** Opening GIVEN RECORDS block **
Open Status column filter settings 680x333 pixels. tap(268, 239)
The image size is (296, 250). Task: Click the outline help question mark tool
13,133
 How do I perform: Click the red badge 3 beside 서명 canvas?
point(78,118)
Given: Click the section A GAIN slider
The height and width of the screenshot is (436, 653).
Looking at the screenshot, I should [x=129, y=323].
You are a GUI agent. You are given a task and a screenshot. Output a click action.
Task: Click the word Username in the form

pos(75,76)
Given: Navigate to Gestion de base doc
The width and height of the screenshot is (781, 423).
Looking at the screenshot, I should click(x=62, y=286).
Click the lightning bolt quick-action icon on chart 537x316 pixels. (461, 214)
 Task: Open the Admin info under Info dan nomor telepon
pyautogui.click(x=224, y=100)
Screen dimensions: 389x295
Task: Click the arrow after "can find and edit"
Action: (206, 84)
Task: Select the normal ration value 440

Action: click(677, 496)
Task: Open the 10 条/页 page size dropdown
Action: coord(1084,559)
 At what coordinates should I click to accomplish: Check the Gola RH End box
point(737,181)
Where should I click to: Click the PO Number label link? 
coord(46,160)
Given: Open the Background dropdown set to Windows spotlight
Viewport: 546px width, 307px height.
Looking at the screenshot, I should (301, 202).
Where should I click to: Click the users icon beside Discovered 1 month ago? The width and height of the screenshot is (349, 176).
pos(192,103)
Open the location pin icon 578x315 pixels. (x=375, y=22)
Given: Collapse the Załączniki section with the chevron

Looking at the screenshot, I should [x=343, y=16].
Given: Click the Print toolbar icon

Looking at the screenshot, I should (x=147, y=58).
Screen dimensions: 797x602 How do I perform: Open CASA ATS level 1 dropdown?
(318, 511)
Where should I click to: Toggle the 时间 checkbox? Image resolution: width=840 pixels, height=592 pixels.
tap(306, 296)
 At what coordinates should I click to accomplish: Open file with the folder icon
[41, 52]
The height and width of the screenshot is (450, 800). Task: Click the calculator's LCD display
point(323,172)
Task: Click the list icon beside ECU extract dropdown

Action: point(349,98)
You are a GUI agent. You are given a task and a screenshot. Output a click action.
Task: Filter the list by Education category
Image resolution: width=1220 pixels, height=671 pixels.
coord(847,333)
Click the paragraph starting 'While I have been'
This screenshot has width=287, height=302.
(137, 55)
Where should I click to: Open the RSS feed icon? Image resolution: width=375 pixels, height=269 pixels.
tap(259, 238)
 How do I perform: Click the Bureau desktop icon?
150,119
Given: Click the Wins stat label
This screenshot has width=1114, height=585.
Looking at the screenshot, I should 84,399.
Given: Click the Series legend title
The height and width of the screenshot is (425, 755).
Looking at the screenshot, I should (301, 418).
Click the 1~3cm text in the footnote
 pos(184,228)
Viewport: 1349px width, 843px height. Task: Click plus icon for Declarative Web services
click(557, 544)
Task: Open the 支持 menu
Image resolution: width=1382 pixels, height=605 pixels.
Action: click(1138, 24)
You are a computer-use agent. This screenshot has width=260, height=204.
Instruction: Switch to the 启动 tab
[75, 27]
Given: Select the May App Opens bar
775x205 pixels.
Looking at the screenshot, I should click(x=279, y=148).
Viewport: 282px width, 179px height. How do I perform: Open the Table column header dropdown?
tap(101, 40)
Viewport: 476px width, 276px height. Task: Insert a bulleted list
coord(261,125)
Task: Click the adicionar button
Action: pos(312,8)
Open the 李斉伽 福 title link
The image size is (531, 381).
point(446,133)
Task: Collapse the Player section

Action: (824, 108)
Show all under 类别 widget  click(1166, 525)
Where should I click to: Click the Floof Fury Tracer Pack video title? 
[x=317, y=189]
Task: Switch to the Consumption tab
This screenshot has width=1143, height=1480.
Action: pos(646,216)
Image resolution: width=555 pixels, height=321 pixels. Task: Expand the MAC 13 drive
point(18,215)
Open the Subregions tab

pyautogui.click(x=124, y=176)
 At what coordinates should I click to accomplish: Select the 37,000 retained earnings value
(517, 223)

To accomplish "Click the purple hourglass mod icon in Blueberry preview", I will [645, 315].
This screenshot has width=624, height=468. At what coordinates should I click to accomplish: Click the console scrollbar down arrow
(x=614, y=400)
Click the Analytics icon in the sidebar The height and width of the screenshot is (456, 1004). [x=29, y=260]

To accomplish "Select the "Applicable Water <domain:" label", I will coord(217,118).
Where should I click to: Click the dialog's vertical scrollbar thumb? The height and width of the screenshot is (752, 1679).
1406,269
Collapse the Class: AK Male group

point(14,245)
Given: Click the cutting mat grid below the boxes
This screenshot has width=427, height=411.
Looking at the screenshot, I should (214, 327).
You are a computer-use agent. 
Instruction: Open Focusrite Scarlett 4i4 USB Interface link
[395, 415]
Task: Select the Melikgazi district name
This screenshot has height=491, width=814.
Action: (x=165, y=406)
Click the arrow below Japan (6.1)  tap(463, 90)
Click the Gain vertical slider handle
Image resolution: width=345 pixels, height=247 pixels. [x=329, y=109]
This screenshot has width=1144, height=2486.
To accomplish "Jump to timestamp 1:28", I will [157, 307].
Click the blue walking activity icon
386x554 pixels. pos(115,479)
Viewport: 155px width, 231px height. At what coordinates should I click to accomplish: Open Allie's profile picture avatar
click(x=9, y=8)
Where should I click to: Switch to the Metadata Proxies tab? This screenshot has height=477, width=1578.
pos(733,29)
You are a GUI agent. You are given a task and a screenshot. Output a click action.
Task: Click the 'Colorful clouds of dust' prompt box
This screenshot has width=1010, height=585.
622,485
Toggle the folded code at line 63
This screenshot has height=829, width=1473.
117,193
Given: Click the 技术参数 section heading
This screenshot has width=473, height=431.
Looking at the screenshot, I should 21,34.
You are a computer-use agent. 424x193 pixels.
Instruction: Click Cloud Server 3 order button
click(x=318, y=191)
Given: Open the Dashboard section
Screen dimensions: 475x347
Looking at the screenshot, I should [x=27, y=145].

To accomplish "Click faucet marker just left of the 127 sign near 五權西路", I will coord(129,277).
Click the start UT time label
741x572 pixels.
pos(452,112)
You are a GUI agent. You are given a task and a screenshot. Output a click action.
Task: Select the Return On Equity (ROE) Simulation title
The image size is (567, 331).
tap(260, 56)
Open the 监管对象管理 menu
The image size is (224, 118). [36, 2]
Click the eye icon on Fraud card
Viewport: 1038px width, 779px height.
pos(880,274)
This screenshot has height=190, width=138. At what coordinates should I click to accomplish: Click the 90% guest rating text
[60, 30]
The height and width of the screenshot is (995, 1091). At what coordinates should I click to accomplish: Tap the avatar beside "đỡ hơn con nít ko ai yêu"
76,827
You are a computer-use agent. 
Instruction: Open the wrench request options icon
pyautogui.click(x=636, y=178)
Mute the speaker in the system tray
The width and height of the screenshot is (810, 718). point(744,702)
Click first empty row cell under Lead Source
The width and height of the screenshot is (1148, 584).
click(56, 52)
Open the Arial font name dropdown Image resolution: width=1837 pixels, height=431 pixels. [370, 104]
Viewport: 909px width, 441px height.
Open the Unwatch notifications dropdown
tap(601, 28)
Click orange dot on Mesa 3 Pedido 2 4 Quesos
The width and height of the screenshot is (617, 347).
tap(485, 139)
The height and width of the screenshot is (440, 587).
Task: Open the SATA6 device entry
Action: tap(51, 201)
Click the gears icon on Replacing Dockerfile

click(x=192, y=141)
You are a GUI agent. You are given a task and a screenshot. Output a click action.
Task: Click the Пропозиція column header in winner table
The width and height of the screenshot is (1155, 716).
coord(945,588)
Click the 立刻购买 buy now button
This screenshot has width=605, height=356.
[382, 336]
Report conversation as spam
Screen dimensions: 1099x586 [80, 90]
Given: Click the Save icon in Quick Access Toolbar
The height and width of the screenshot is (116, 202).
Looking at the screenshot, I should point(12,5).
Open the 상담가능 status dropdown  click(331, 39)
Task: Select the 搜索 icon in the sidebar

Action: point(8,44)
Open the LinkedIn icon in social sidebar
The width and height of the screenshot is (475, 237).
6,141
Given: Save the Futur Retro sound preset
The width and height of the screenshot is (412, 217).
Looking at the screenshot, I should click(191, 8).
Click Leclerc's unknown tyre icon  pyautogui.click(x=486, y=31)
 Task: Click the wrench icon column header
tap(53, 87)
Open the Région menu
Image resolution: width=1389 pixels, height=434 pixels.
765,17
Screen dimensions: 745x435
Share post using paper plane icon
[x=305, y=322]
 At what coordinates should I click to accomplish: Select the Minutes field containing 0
** Closing GIVEN RECORDS block **
## WORK TASK
Output the lines above between the one holding "Task: Click the word Username in the form" and the one holding "Click the lightning", inclusive, with nothing before or after them.

## ANSWER TO THE EXERCISE
Task: Click the word Username in the form

pos(75,76)
Given: Navigate to Gestion de base doc
The width and height of the screenshot is (781, 423).
Looking at the screenshot, I should click(x=62, y=286).
Click the lightning bolt quick-action icon on chart 537x316 pixels. (461, 214)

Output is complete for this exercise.